Racial identity and the law: miscegenation and the “one drop rule”

Posted in Articles, History, Identity Development/Psychology, Media Archive, United States on 2013-02-13 03:46Z by Steven

Racial identity and the law: miscegenation and the “one drop rule”

Renegade South: histories of unconventional southerners
2011-08-05

Victoria E. Bynum, Emeritus Professor of History (author of The Long Shadow of the Civil War: Southern Dissent and Its Legacies)
Texas State University, San Marcos

The “one drop rule” of race refers to the belief that a mere drop of African ancestry makes one “black”—no matter how “white” one’s appearance. This pseudoscientific concept, still commonly believed throughout the United States and among people of various ethnic and racial backgrounds, reinforces the idea that a white person who has even one African ancestor somehow is “passing” for white.

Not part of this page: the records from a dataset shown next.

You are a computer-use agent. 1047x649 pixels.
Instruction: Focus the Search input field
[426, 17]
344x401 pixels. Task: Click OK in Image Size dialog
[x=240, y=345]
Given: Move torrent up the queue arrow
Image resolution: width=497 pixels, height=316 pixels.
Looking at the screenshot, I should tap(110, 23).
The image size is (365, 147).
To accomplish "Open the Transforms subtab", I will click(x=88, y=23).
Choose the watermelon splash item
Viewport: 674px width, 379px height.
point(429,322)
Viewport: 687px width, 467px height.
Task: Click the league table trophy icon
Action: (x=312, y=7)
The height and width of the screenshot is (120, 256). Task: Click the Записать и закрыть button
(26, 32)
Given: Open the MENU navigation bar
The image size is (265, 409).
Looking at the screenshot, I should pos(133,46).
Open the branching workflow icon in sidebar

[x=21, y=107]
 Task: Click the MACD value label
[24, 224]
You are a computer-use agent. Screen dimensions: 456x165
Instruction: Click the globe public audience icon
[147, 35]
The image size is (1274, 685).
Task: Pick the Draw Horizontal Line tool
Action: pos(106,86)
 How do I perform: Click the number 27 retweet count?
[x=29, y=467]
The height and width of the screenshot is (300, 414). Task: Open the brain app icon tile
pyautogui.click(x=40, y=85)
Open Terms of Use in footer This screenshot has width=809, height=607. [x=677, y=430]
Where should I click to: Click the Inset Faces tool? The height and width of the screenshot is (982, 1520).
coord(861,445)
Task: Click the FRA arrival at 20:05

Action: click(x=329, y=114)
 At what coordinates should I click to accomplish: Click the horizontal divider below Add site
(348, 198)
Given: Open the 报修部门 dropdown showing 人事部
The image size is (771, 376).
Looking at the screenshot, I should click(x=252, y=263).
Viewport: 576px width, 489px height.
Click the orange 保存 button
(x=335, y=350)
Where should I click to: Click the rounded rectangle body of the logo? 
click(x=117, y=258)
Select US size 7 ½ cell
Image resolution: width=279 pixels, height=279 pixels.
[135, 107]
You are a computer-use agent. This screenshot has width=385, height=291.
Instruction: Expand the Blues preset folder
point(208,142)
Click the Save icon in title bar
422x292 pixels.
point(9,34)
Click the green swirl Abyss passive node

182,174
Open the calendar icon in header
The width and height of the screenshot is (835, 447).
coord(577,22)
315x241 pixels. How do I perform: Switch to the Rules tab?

However, legal cases that involved race during an era in which being classified as a “Negro” severely circumscribed one’s civil rights reveal that questions about racial identity were anything but black and white.

Historically, one of the many paradoxes of Southern race-based society was the co-existence of the “one drop rule” alongside contradictory legal definitions of whiteness. In Mississippi and North Carolina, for example, a person with less than one-eighth African ancestry was legally defined as white. The legal criteria for determining one’s race sometimes—but certainly not always—prevailed over the one drop rule in cases involving the marital rights of mixed-race people…

Read the entire article here.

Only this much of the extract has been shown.